How the Apple Fell (far) ------------ (a bit of prose by shegufta razzaque)

On one spring day, pollen was in the air.
And there were two young intertwined apples trees that were in the midst of the orchard on a hill, on the very top of the hill.
Sure enough, by summer, a little apple had started growing. It was small and green, and unaware of its flaws.
This in and of itself was amazing, because this pair of trees had had an apples almost spawned before, but alas, it was cut off, in winter, before it fell.

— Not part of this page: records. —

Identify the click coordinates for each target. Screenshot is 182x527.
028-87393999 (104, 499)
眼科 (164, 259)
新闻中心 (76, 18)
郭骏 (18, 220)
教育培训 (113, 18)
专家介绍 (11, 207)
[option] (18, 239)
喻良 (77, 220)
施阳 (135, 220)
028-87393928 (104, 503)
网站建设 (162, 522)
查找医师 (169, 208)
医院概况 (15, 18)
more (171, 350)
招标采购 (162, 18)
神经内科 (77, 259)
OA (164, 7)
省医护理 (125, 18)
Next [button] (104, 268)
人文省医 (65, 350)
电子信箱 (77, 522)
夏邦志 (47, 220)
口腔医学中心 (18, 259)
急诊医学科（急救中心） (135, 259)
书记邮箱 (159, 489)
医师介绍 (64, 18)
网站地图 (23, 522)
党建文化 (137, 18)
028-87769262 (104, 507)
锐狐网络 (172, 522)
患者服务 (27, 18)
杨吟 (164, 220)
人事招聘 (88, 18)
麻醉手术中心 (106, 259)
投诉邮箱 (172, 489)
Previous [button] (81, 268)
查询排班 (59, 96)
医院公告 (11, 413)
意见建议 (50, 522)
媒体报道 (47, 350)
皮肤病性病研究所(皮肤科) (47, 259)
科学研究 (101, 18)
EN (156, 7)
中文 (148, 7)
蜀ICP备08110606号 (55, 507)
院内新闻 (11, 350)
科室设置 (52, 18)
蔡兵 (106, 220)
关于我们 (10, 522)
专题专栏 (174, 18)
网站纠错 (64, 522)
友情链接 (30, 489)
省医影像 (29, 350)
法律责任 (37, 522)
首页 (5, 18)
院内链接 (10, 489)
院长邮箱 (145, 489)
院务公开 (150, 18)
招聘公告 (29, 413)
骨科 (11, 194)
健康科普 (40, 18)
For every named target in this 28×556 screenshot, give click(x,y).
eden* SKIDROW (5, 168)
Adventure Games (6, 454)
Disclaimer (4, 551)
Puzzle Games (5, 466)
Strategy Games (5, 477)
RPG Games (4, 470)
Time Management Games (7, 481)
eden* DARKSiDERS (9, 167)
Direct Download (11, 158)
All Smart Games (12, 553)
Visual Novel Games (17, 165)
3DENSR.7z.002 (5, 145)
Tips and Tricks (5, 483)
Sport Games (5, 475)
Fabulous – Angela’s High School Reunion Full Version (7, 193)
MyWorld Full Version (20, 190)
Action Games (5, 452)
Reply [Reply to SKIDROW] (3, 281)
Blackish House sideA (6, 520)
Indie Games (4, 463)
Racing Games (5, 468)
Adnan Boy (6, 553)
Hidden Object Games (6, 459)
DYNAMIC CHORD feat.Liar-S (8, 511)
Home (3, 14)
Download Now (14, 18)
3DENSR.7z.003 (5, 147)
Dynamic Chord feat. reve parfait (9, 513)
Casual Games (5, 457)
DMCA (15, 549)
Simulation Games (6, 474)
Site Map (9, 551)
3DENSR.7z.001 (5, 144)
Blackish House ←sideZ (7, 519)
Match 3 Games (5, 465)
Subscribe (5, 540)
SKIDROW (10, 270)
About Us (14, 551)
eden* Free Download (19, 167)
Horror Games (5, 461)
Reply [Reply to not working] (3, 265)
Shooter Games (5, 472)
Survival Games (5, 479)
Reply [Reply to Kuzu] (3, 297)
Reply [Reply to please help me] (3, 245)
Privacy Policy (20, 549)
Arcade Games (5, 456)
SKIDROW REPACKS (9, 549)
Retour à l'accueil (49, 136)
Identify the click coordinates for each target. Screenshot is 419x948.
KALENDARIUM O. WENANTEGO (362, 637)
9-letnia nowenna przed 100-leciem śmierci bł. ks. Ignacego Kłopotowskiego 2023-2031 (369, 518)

And they wished for another, and what they got was a one single apple. It fell from the tree one month before harvest season, and when it fell, it hugged the roots of its parents.
But there was a wind - a fateful wind that fall season - that would not hold a cool breeze but a curse. And so the branches of the two trees start disturbing harmony, moaning, screeching, and drifting apart. Their roots began to unravel, and loose. And so the young, still slightly green, apple fell out from its bed in the roots. As this event continued to occur, the apple slowly rolled farther and farther down the hill, for the roots ran deep, and the wind was harsh this season. They whistled of hate and past times and against other trees (they particularly didn't like the oranges, who they believed were innately sour and thus "bad").They howled about way they were once entwined (but no longer), and how they reached the top of the hill, and how sick they were of each other. The little apple, distraught by the events, was afraid. It was afraid of falling out of the orchard. It was afraid of rotting. It was afraid of growing up to be an apple tree in that orchard, for it did not want to be like the trees that once held it. So for a while, the apple wished to rot, and wanted to fall out of the orchard, maybe to live in another. But then winter came early this year, preserving it in its un-rotten sweetness, at least for the season. Sure enough, the winds didn't stop, and neither did the trees. The little apple looking on couldn't escape, frozen in this pandemonium. And then spring came, and it began to thaw. While the weather was still cool and crisp, one unnaturally strong wind flew in, and the apple began to roll. Down the hill it went, far from what made it. Those two trees will always have been the young apples parents. And the apple will miss them dearly. The apple was destined for a different life, far different than the bittersweet story of the year before. And although it will live in the same orchard, and will always be an apple, to grow up to be an apple carrier of its own, one might still say that in this story, the apple did indeed fall far from tree.